● **YOUR INSTRUCTIONS**
Extract, from the records beneath this instruction, each line that contains the word "computer".

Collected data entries
+++

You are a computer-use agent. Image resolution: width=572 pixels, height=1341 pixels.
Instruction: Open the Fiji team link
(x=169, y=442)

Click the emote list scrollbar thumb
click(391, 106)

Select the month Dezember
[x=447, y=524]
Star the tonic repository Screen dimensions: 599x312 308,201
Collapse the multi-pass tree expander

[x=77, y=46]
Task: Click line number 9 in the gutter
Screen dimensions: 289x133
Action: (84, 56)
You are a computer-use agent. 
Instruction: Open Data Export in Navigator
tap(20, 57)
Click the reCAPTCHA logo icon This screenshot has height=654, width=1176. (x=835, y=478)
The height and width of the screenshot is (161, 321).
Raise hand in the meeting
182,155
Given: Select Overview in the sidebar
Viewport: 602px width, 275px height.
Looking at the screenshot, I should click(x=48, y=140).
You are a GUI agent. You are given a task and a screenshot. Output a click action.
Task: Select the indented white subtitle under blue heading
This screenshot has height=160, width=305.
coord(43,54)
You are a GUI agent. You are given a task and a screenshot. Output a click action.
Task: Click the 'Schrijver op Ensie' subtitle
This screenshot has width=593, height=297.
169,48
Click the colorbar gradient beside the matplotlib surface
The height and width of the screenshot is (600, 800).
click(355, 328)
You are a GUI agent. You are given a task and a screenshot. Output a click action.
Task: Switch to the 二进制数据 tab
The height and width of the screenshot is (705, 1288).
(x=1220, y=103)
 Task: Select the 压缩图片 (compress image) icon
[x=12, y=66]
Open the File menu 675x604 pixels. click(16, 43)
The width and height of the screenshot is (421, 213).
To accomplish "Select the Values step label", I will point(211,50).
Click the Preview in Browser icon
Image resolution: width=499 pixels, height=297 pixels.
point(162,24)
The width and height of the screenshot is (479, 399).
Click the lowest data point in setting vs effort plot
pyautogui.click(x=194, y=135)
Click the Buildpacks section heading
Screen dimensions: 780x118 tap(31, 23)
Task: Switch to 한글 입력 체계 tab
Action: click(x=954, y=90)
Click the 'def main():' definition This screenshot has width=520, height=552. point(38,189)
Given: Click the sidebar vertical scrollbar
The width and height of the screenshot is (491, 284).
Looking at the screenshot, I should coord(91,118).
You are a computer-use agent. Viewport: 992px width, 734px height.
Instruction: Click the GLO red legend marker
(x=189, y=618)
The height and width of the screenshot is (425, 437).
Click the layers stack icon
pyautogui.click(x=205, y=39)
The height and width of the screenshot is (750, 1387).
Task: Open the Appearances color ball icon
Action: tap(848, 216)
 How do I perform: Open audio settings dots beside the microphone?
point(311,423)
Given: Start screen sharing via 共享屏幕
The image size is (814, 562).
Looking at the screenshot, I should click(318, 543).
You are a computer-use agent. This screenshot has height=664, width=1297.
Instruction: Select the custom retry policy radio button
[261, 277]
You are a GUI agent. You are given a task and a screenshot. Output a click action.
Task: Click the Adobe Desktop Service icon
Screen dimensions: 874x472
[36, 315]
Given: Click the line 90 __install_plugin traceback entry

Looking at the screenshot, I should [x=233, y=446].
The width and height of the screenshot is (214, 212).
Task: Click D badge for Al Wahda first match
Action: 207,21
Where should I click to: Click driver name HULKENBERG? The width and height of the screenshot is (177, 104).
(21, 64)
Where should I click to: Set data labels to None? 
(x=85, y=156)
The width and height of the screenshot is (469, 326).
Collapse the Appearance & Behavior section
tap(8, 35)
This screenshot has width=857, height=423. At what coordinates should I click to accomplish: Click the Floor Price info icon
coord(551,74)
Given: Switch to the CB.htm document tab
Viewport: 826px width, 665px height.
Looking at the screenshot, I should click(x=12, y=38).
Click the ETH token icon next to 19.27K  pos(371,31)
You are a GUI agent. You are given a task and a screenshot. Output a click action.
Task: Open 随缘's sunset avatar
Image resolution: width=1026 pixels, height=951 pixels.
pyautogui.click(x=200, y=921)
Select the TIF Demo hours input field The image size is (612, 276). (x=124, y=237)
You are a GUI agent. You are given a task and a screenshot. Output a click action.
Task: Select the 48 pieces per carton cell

+++

● **RESPONSE**
You are a computer-use agent. Image resolution: width=572 pixels, height=1341 pixels.
You are a computer-use agent. 
You are a computer-use agent. Viewport: 992px width, 734px height.
You are a computer-use agent. This screenshot has height=664, width=1297.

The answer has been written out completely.